When TIME Magazine released its World’s Greatest Places list for 2026, Universal Epic Universe in Orlando claimed a spot that most theme parks spend decades chasing. The recognition arrived less than a year after the 110-acre park opened in May 2025, making it one of the fastest additions to the list in the publication’s history of running it.
The park is also the first new theme park to open in Orlando in 25 years. Located five miles from Universal Studios Florida, Islands of Adventure, and Volcano Bay, it was never designed to extend what already existed down the road. The intent was a different conversation entirely, and TIME noticed.
What put Epic Universe on the map
TIME journalist Terry Ward identified the park’s portal design as the feature that separates it from anything else currently operating in the industry. Guests do not walk from one themed section to another the way they would at a traditional park. They pass through distinct physical portals that signal a full shift in environment, sound, and story. Each of the five worlds operates independently of the others, a design commitment that no competitor has executed at this scale.
The five worlds cover significant creative ground. Super Nintendo World brings guests through a warp pipe into the Mushroom Kingdom, anchored by two rides. Mine-Cart Madness runs through Donkey Kong Country, and Mario Kart: Bowser’s Challenge layers augmented-reality racing over a coin-collecting experience. Both rank among the most visited attractions in the park.
The Wizarding World of Harry Potter — Ministry of Magic reconstructs 1920s Paris with enough detail to slow guests down before they ever reach a ride. Harry Potter and the Battle at the Ministry uses talking portraits and animatronics throughout the queue to hold attention from the moment guests enter the line. How to Train Your Dragon — Isle of Berk, Dark Universe, and Celestial Park round out the five worlds, mixing dragon storytelling with gothic monster attractions that give the park a tonal range most competitors avoid attempting.

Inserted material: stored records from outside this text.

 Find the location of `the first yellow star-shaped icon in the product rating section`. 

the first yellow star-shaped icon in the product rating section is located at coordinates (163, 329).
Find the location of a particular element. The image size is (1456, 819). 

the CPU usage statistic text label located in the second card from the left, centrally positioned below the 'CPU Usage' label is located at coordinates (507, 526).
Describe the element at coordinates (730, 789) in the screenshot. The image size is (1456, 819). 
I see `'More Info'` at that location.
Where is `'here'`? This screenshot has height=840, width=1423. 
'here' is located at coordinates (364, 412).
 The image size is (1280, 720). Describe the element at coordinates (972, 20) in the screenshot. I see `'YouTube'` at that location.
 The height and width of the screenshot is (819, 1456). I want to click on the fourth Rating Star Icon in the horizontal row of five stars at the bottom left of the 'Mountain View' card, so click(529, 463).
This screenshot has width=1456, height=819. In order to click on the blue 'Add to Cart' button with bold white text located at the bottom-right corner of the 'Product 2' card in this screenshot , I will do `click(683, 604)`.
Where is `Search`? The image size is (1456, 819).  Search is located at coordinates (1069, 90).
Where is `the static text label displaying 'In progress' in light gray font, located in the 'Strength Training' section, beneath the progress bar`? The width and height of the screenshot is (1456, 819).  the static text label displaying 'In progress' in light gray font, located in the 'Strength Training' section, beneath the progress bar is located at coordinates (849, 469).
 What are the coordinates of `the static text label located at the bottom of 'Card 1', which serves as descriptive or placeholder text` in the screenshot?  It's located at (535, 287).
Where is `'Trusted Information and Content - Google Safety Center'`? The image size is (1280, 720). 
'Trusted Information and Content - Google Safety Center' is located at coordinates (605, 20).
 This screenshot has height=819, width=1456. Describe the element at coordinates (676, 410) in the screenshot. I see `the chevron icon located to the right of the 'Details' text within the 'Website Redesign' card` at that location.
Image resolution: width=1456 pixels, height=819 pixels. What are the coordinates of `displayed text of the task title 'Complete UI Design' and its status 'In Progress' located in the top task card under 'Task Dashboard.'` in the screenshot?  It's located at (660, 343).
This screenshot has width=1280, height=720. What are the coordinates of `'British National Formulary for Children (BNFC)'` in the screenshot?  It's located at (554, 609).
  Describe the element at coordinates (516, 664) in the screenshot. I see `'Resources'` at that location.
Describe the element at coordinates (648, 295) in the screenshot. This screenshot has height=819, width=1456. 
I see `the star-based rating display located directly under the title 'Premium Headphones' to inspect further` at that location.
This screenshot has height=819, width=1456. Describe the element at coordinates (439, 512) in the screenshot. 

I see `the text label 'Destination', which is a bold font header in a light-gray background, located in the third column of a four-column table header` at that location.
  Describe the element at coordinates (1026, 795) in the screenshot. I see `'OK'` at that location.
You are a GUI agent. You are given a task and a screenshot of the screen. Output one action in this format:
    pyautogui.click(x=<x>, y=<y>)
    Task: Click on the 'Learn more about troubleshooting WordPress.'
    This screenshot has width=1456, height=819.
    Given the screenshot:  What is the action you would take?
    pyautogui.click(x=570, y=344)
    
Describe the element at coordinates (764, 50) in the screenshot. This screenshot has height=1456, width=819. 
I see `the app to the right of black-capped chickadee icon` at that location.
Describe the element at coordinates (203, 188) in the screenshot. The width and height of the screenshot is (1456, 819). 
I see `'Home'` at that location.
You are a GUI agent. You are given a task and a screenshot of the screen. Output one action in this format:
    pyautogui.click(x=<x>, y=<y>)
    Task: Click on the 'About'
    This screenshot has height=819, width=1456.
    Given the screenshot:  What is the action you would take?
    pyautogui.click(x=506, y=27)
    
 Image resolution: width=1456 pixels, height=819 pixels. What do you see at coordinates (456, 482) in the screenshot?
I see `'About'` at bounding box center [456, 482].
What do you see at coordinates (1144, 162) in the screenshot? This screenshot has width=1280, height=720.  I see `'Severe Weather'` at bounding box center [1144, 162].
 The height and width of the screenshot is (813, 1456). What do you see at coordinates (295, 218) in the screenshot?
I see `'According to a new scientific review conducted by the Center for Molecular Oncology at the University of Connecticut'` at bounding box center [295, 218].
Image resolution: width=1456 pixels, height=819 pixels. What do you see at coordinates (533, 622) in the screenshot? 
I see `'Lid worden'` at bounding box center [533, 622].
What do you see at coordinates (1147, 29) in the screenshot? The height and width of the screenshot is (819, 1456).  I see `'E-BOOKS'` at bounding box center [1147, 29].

Epic Universe’s signature thrill
Celestial Park’s Stardust Racers is the ride that has drawn the most attention from the enthusiast community. The dual-launch racing coaster reaches 62 mph, climbs 133 feet, and runs 5,000 feet of track on each of its two sides. Riders choose between the Photon and Pulsar tracks for what amounts to a competitive racing experience with matching airtime moments. Comparisons to coasters that have held top global rankings for years have circulated widely since opening day.
All 11 attractions launched simultaneously in May 2025. That kind of full-slate opening is essentially unprecedented in the industry and gave guests more original content in a single visit than most parks introduce across an entire decade.
How Epic Universe keeps guests on property
Three hotels opened alongside the park in 2025. Universal Helios Grand Hotel anchors the premium tier, offering a dedicated park entrance and early admission access that cuts wait times in a meaningful way. The integrated resort model is designed to keep visitors on property across multiple days, and it has worked. The park’s busiest recorded day came in early 2026, with wait times that surpassed those at Walt Disney World and other nearby Universal parks.
That benchmark, less than a year in, tells its own story. Orlando has always been defined by its theme parks. Epic Universe did not add to that tradition so much as it raised what the tradition is expected to deliver. TIME’s recognition and the early attendance figures are pointing in the same direction. The park is generating the kind of sustained interest that takes most destinations years to build, and it is only getting started.